旁人多数附和,都把期望的眼神转到这位名模般的极品男子身上。
简傲南眼里却只有东满,他原先以为她紧抓着自己的手是在害怕,反正已经叫了救护车,他们又不是医生更不是接生婆,杵着也没用。但原来她是在紧张担心孕妇的安危,抓着自己想叫他帮忙……
他看进她那双满含冀望的眼眸,笑了笑,“好。你带路,我来抱她。”
众人往旁让开,简傲南上前屈膝伸臂,一手穿过孕妇腋下,一手穿过孕妇湿濡的双腿,稳稳从地面托起——
注意:不是抱,是托起哦!
像托起轻若无物的物件,而非一个顶着大肚即将分娩、没有一百也有九十斤的孕妇,那样子,仿佛那孕妇就是纸糊的娃娃,根本没重量。
众人发出轻哗,各种爱慕羡慕嫉妒。
而,事实很简单,简军官只是不想抱一个陌生的女人。
他一向对女人不感冒,生命里除了何筱筠这个妹妹似的女人,便只有许东满了,今天虽事急从权,但也不愿把胸膛借给一个陌生人,何况还当着许东满的面呢?
许东满倒没什么感觉,开始小跑着往前带路。
简傲南托着孕妇跟在后面,大步若疾风,双臂却岿然如山平稳无异,他们的身后也跟来了关注的群众,成了一队壮观的队伍,往两条街外的医院开拔而去。

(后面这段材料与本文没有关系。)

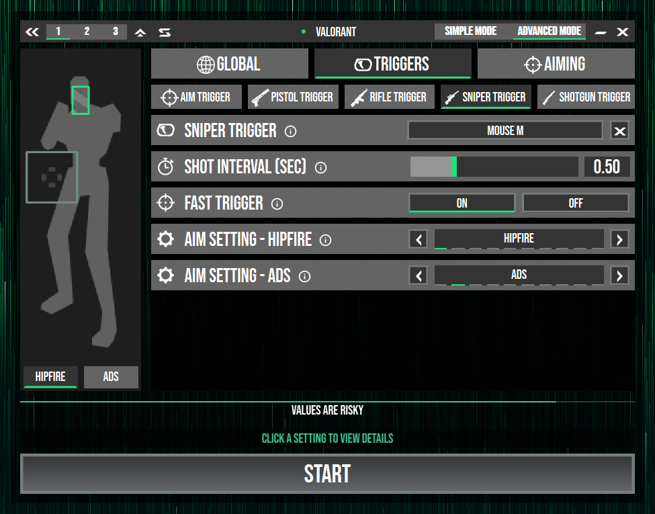Set Fast Trigger to OFF
Image resolution: width=655 pixels, height=514 pixels.
(576, 203)
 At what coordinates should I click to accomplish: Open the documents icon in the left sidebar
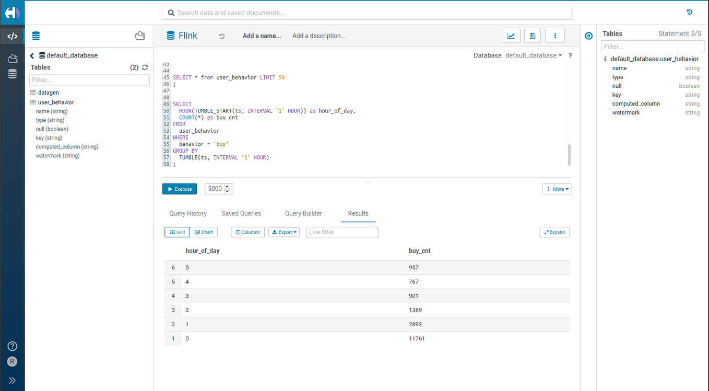[x=11, y=58]
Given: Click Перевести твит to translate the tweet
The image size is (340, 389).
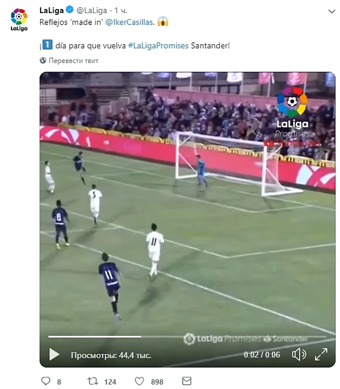Looking at the screenshot, I should point(74,60).
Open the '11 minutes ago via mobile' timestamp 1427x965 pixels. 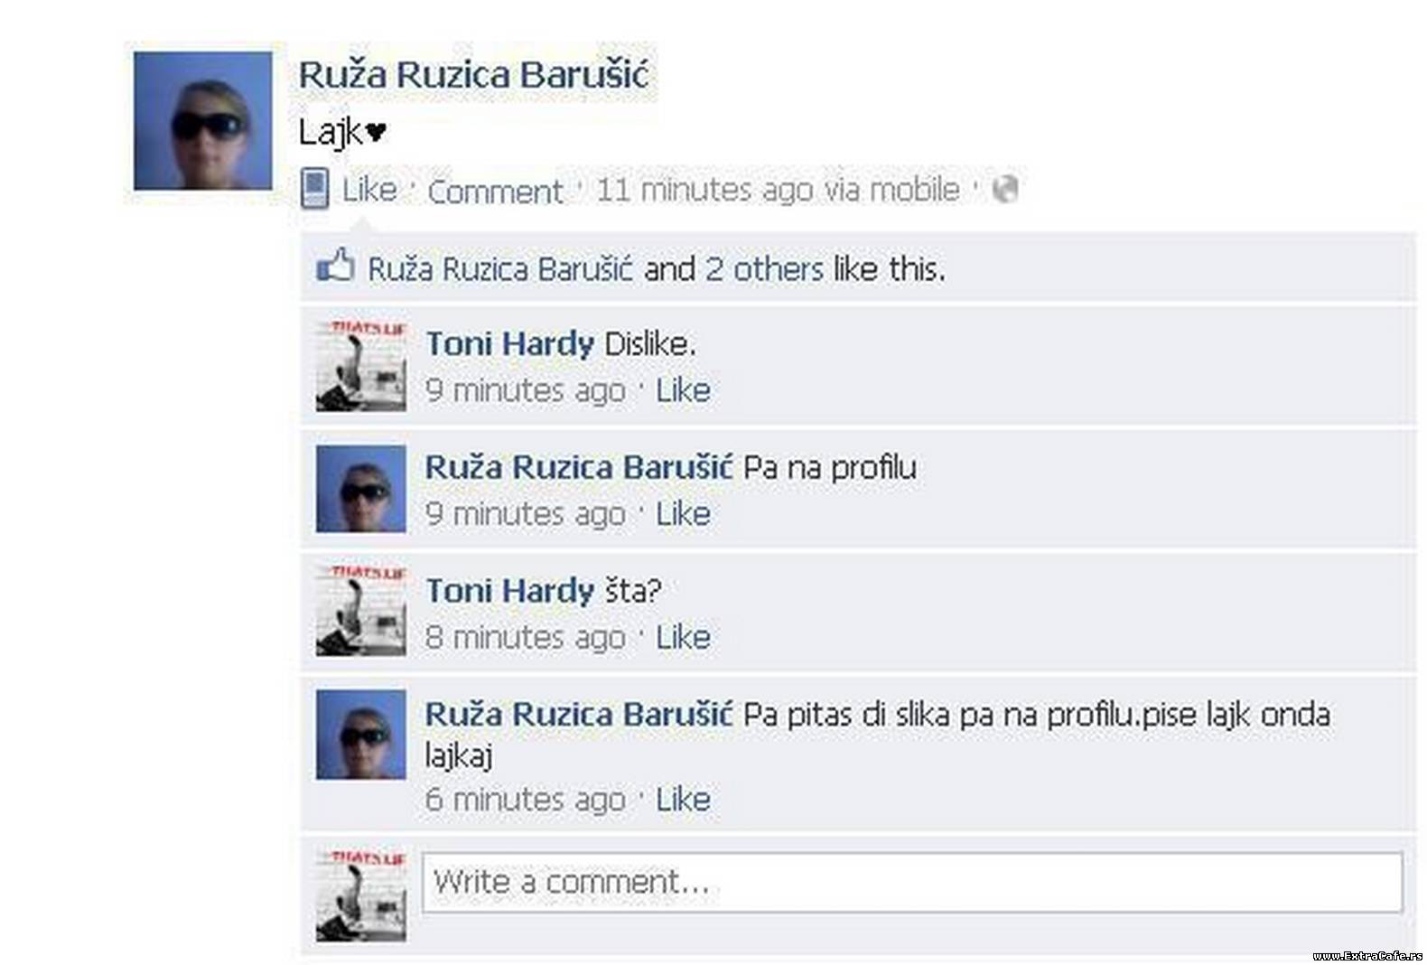[778, 190]
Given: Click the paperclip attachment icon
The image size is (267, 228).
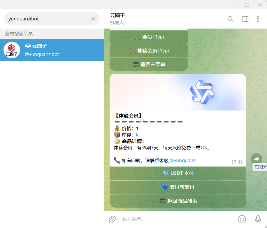Looking at the screenshot, I should (112, 219).
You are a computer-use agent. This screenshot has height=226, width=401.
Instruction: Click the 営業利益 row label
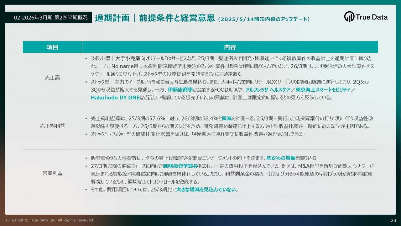[x=52, y=173]

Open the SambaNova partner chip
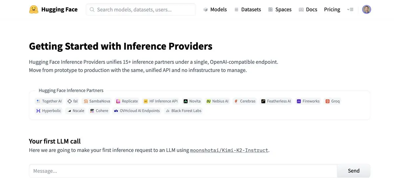pos(97,101)
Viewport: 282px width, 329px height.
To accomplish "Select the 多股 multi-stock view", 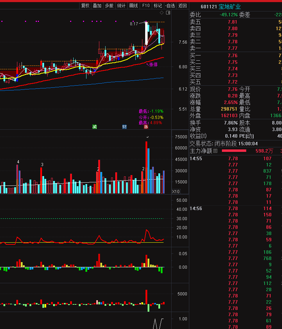I will (x=109, y=6).
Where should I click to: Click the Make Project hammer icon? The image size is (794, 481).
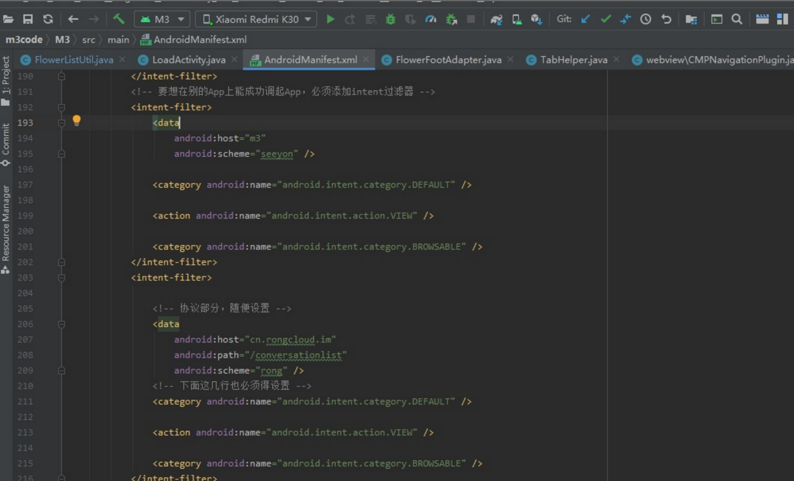click(118, 19)
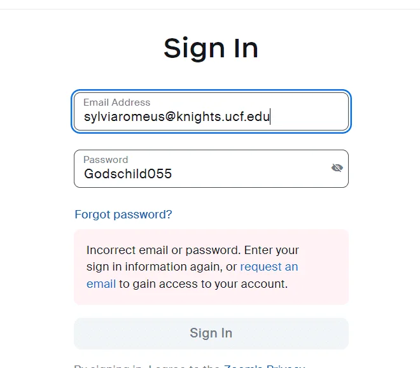This screenshot has height=368, width=420.
Task: Click the Email Address input field
Action: (211, 111)
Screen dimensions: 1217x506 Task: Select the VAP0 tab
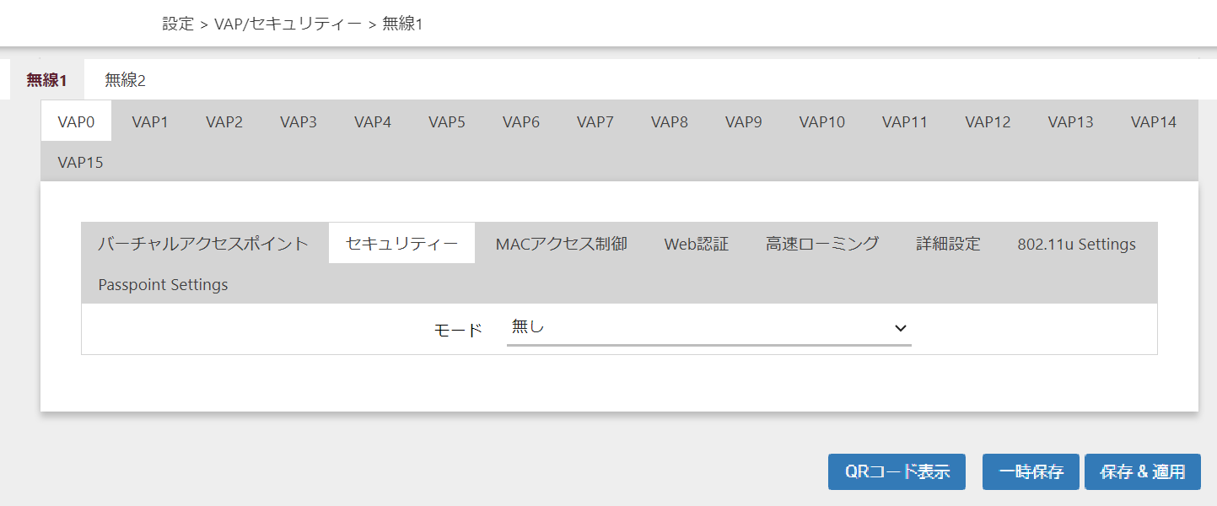76,121
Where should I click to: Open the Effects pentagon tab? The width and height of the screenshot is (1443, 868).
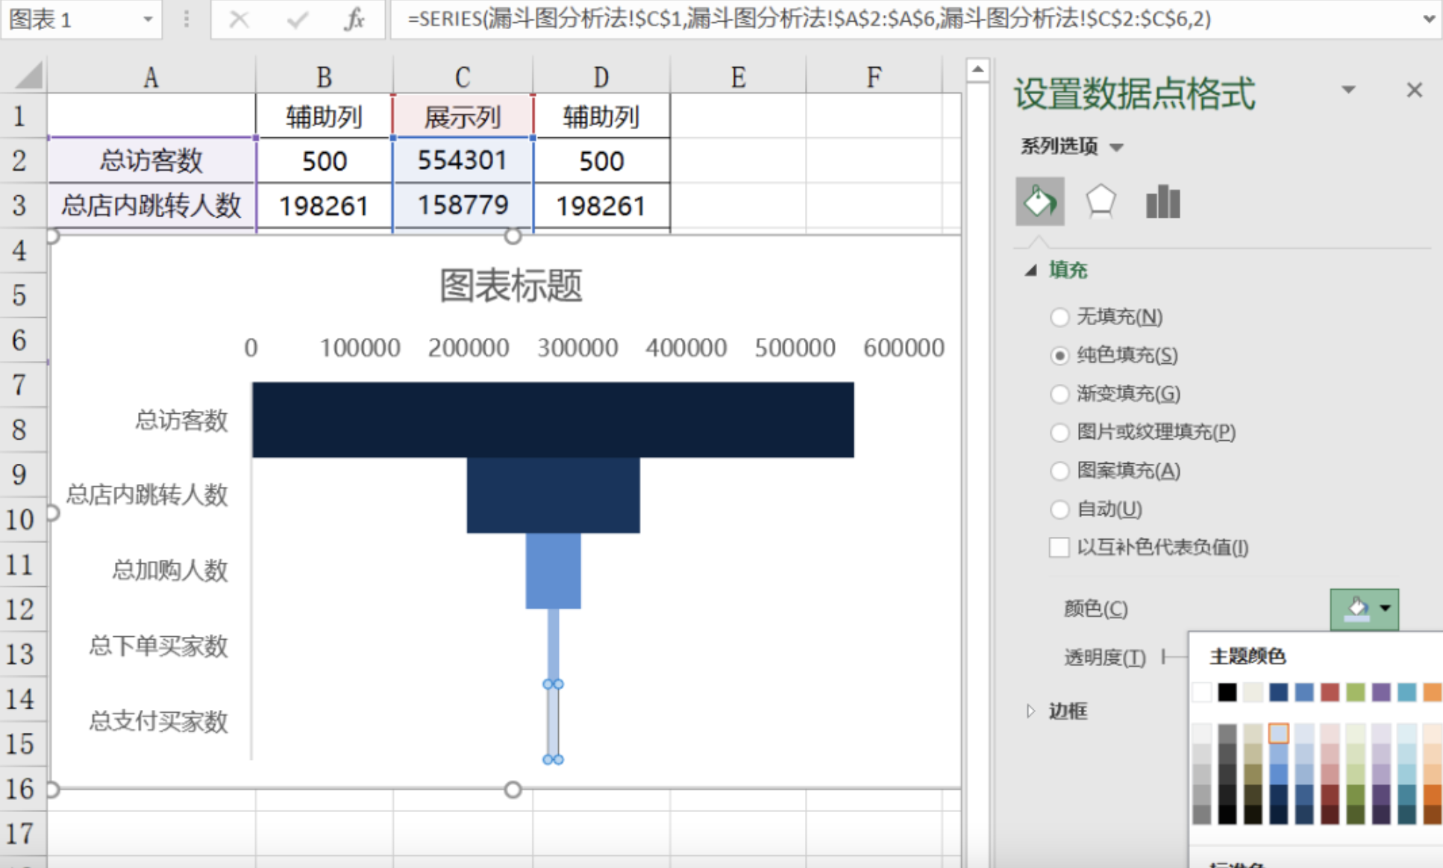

果然,两分钟不到,带路的许东满气喘吁吁地跑到,手里托着一个人、哦不,是两个人的简傲南却脸不红气不喘,稳稳将孕妇放进病床,疼得几乎失去神智的孕妇还紧紧抓着他的手臂不肯放,掰开时,孕妇似乎回了几分神智,看了眼身处的地方,对送自己来的简傲南展开感激的一笑,被推送进产房。
许东满也在笑,一种如释重负的笑。
简傲南回头看着她,眸中划过一抹释然,走近她,伸出那只托着孕妇上身的干净左手,将她轻拥在怀。
忽然,有闪光一晃而过,捕捉了这个画面。
他们身后,传来一阵阵赞美,洋溢着颂扬之词。他们却什么人也没理会,牵着彼此的手,微笑走出医院。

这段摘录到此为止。